The x-intercept of an equation is the point where the graph of the equation crosses the x-axis. This point is significant because it tells us where the value of y is zero. To find this intercept, we set y to 0 in the linear equation and solve for x.
In our example with the equation \(4x - 5y = 10\), we set \(y = 0\) and solve for x. That changes the equation to \(4x = 10\). Dividing each side by 4 to isolate x, we find \(x = \frac{10}{4} = 2.5\). Hence, the x-intercept is the point on the graph \((2.5, 0)\).

• Always: Set y to zero.
• Solve: For x in terms of the other coefficients.
• Remember: The x-intercept is always where y equals zero.

The y-intercept is the point where the graph crosses the y-axis. This point occurs when the value of x is zero. To find it, we need to substitute x with 0 in the equation and solve for y.
For our row equation \(4x - 5y = 10\), replacing x with 0 we get \(-5y = 10\). Now, when we divide by -5, we find \(y = \frac{10}{-5} = -2\). Therefore, the y-intercept is represented as \((0, -2)\).

• Important: Set x to zero to find y-intercept.
• Calculate: Solve for y with x set to zero.
• Conclusion: The y-intercept depicts the graph’s vertical crossing.

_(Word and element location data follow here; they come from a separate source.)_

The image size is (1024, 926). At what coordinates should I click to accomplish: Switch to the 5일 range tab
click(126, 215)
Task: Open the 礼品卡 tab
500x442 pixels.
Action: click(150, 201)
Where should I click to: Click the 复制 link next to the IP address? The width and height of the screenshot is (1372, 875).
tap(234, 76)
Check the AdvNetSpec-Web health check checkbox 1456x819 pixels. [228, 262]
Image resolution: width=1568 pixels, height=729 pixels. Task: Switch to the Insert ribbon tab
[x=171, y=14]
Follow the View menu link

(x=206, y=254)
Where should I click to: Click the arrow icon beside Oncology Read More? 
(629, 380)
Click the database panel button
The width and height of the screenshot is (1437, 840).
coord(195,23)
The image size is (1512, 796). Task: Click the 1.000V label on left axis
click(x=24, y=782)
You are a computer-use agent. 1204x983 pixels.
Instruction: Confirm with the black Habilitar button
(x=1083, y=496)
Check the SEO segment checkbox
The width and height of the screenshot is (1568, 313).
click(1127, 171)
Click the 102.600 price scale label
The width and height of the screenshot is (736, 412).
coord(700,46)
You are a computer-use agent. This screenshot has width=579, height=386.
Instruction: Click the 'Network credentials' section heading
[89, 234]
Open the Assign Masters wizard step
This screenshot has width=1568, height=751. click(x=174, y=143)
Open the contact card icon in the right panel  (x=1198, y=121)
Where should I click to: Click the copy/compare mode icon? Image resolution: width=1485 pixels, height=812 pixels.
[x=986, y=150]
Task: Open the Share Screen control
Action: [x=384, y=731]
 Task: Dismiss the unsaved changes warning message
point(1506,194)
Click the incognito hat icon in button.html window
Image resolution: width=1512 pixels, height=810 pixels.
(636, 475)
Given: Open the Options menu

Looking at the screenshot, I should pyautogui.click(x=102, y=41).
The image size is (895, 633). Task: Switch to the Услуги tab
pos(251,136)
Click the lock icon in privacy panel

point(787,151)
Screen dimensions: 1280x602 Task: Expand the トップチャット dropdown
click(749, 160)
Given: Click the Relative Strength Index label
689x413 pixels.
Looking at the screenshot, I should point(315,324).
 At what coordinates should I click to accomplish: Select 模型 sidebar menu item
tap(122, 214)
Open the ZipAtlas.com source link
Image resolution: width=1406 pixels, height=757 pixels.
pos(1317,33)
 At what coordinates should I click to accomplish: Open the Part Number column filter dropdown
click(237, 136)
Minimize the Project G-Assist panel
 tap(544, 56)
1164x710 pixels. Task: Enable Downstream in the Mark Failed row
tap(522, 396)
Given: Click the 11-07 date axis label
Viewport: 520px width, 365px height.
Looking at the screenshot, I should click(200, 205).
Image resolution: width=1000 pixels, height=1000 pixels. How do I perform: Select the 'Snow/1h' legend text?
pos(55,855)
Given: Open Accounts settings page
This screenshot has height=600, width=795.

Linear equations are fundamental in mathematics and represent a straight line when graphed on a coordinate plane. These equations generally follow the format \(Ax + By = C\), where A, B, and C are constants.
Understanding a linear equation is crucial because it helps in predicting values and understanding relationships between variables. Let's break down the key components:

• Standard form: \(Ax + By = C\) is useful for finding intercepts.
• Slope-Intercept form: Often written as \(y = mx + b\), showcases the slope \(m\) and the y-intercept \(b\).
• Gradient: The slope tells us the steepness of the line and direction of the graph.

Linear equations are omnipresent in various fields such as economics, science, and everyday problem-solving, making their understanding essential.